From 2006 to early 2010, she covered global commodity markets, the energy industry, and natural-resources investing.

Prior to joining the Journal, Davis was a staff reporter for The Miami Herald from 1992 to 1994, where she covered metro news, education and local business and real-estate development. From 1994 to 1996, she was a staff writer for The National Law Journal, where she covered the legal profession and professional ethics.

==Awards==
Davis is the recipient of a 2007 Gerald Loeb Award in Deadline Writing for her page-one account of how a 32-year-old trader's risky natural-gas bets triggered more than $6 billion in losses at high-flying hedge fund Amaranth Advisors, the day after its troubles first hit the markets.

She won a 2005 "Business Journalist of the Year Award" from the World Leadership Forum in London, in the mergers category, for her story about how a UBS investment banker carved out a rich niche by raising money for health-care companies even as investors fared poorly.

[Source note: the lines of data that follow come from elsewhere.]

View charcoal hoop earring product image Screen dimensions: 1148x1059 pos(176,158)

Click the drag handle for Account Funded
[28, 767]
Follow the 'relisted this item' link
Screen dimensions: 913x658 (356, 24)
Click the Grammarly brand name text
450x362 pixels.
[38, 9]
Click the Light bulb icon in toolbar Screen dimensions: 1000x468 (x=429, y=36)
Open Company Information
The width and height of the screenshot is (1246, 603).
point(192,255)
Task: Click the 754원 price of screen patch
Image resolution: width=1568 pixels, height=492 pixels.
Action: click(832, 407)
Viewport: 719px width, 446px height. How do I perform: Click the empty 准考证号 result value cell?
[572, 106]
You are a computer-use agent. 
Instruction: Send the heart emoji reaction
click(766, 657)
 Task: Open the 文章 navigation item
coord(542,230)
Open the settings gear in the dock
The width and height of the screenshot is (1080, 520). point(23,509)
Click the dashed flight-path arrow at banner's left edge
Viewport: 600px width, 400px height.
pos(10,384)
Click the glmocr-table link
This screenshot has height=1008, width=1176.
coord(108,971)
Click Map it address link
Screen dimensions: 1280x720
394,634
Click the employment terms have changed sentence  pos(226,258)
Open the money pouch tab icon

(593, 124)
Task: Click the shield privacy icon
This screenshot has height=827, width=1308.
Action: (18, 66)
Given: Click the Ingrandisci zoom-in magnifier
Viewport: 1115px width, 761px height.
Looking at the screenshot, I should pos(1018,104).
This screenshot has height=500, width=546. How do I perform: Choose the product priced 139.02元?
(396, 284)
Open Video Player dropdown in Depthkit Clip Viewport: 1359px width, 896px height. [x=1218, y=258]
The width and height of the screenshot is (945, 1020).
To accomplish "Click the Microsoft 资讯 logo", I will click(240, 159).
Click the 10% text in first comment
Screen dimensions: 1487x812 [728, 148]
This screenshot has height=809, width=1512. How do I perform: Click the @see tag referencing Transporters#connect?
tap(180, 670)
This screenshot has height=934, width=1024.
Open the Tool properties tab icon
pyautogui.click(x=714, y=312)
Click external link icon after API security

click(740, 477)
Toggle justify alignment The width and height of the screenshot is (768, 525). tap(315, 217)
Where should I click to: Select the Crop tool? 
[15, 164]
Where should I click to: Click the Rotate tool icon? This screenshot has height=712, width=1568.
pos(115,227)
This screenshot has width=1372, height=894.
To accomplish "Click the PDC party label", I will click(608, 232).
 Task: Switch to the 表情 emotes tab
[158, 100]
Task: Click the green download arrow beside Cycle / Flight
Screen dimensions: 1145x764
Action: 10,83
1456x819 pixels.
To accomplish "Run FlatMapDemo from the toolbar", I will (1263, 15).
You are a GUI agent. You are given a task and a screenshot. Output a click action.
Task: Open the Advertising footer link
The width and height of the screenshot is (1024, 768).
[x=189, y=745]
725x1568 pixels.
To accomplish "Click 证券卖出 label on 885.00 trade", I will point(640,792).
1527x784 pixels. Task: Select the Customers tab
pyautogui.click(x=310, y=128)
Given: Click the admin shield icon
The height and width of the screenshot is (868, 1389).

She contributed two parts to the paper's "Open Secrets" series, exposing conflicts of interest in the securities industry, that won the 2005 Business Award from the New York Press Club.

In 1997, Davis was the recipient of the American Society of Business Publication Editors Award "1st Place, News Series, Under 100,000 Circulation" for her three-part series in 1996 in The National Law Journal on the ease with which some disbarred lawyers gain readmission to practice law.

In 1996, she received a National Headliner Award from the Press Club of Atlantic City in the "Consistently Outstanding Feature Writing by an Individual on a Variety of Subjects" category for articles in 1995 in The National Law Journal.